I created the Number Dress-Up Party puzzle way back in 2017 and every so often I stumble across it again when searching Twitter for other stuff. When I stumbled across it today, I decided it was time to write it up in a blog post.

The puzzle goes like this:

The Number Dress-Up Party

All the numbers have come to a dress-up party in full costume. They all know themselves which costume everyone else is wearing, but you don’t know.

If you pick any two of them and ask them to combine with +, -, × or ÷, they will point out which costume is the correct answer, and they’ll happily do it as often as you want. For example, you might ask for hamburger + bear and they will point to unicorn. (If the answer isn’t at the party, they’ll tell you that too.)

How do you correctly identify the numbers 0, 1, 2 and 3? How do you do it in as few steps as possible?

(Photo from

It is worth clarifying now that when I say “all” numbers I originally meant it to be all the real numbers. (But it is very interesting to think about how the problem is different or even possible if it means all the rational numbers or all the integers or all the natural numbers or some other set of numbers entirely.) It’s also worth pointing out that it is actually possible for you to guarantee that you actually find these numbers — you shouldn’t have the possibility of having to go through all the infinitely many costumes to be sure of finding 0, for example.

It’s also worth clarifying that the rules say you have to ask two different costumes to combine with an operation.
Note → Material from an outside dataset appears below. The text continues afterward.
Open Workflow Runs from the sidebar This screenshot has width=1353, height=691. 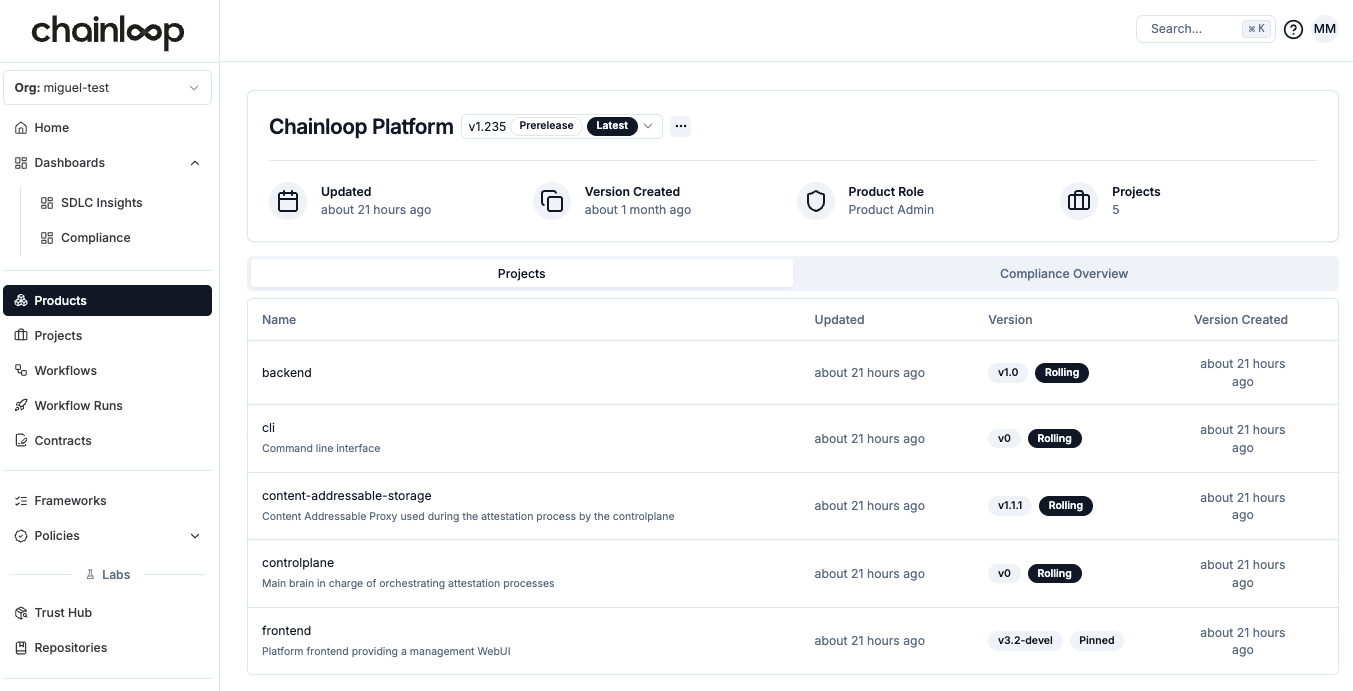[78, 405]
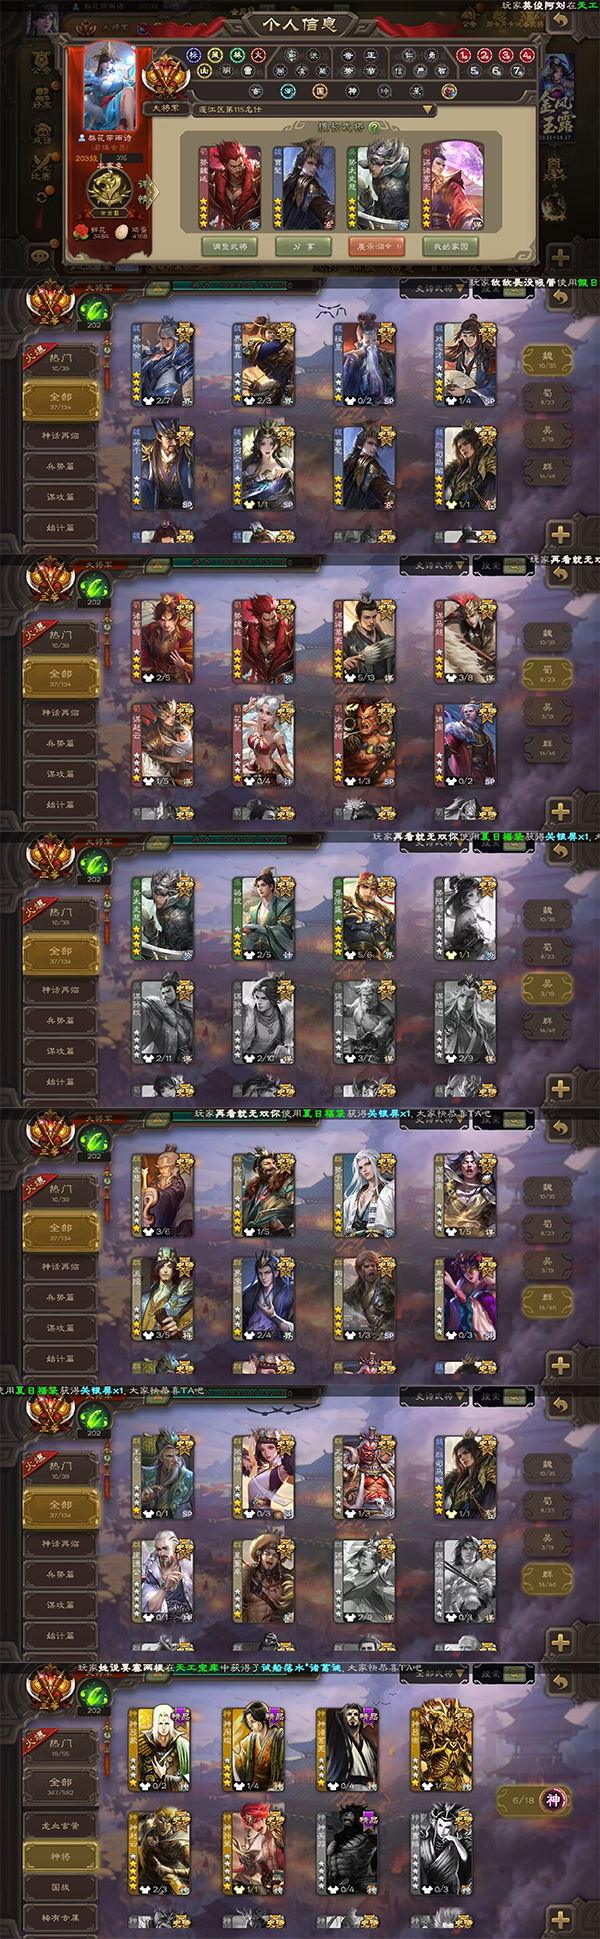The height and width of the screenshot is (1939, 600).
Task: Click the gold rank medal emblem under avatar
Action: [110, 189]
If you can see how using two of the same costume might help you identify actual numbers, then you are thinking along some helpful lines. However, the puzzle is much harder and much more interesting if you have to use two different costumes every time.

I love this puzzle so much! The reason I love it is that it forces you to think about numbers and algebra in a completely different way to any other puzzle or problem I have seen. You really need to think about how numbers are related to each other and how they behave under operations in order to figure out a way to correctly identify these numbers from the way the costumes interact.
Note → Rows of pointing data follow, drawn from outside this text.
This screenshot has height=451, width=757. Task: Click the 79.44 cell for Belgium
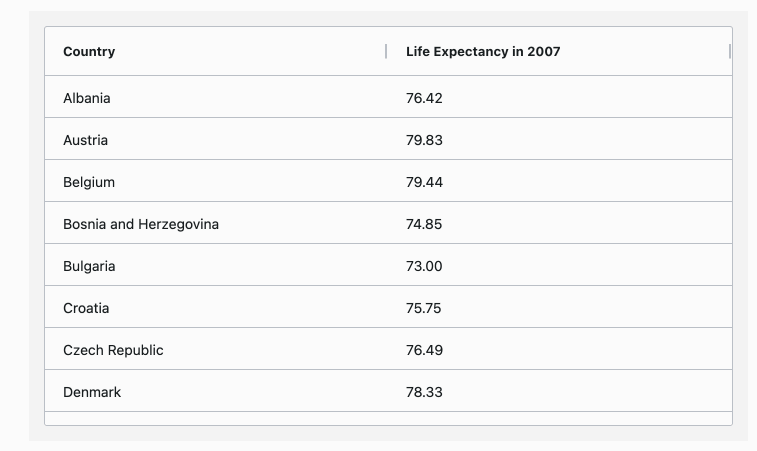(424, 182)
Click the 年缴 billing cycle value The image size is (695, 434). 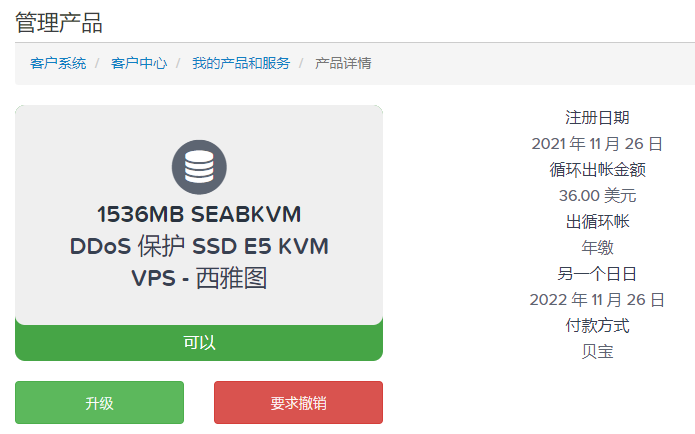pyautogui.click(x=597, y=248)
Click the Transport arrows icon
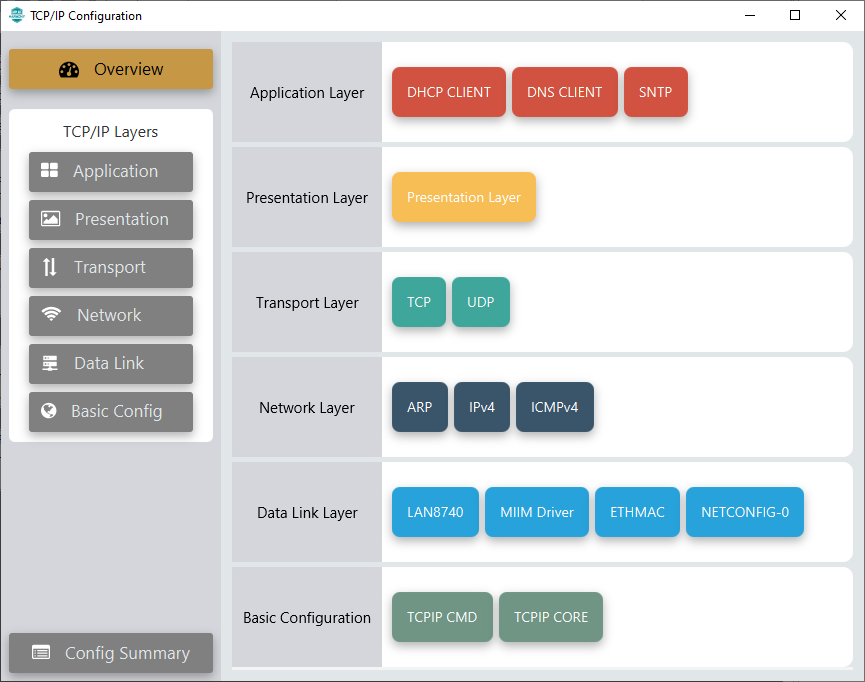The image size is (865, 682). [x=50, y=267]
Also, in order to tell someone about your solution, or even figure it out in the first place, you need to find a way of talking about or writing about this, which is a lot more difficult than it might seem at first glance. I find it really interesting to see how people attack the problem of describing what they are doing in this problem.

The feel of this puzzle to me is the feel of an abstract pure maths course like abstract algebra or number theory or real analysis, where you are digging deep into how numbers work without reference to specific numbers per se. I would love to go into such a course and use this in the first lecture/tute to get students in the right sort of mindset to attack the rest of the course. I’d also love to do an extension to this as an investigation into how the Euclidean Algorithm for natural number division works. To all those people who haven’t had that sort of training I say you are doing what a pure mathematician does when you think about this problem! You never thought it would be so much fun, did you?

Anyway, there is the Number Dress-Up Party puzzle for posterity. There are several different solutions and they are all lovely. Have fun!

PS: If you feel like seeing how people have attacked this problem, and are ok with spoilers, then check out the replies to this tweet.


This entry was posted in One Hundred Factorial, Thoughts about maths thinking and tagged , . Bookmark the permalink.

3 Responses

  1. .mau. says:

    I did not see much of a difference between real and rational numbers: at least, the solution I devised is the same (and no real number can be generated in a finite number of steps, unless we stumbled into a costume specially related to that number: but maybe I am wrong). Integer and natural numbers need a different approach, indeed.

    • David Butler says:

      Yes I didn’t see much of a difference between the real and rational number parties. Or indeed the complex number party either. I think once they’re closed under all four of the operations we’re allowed to use, you don’t get much extra.
      And yes I agree the natural numbers/integers are very interesting!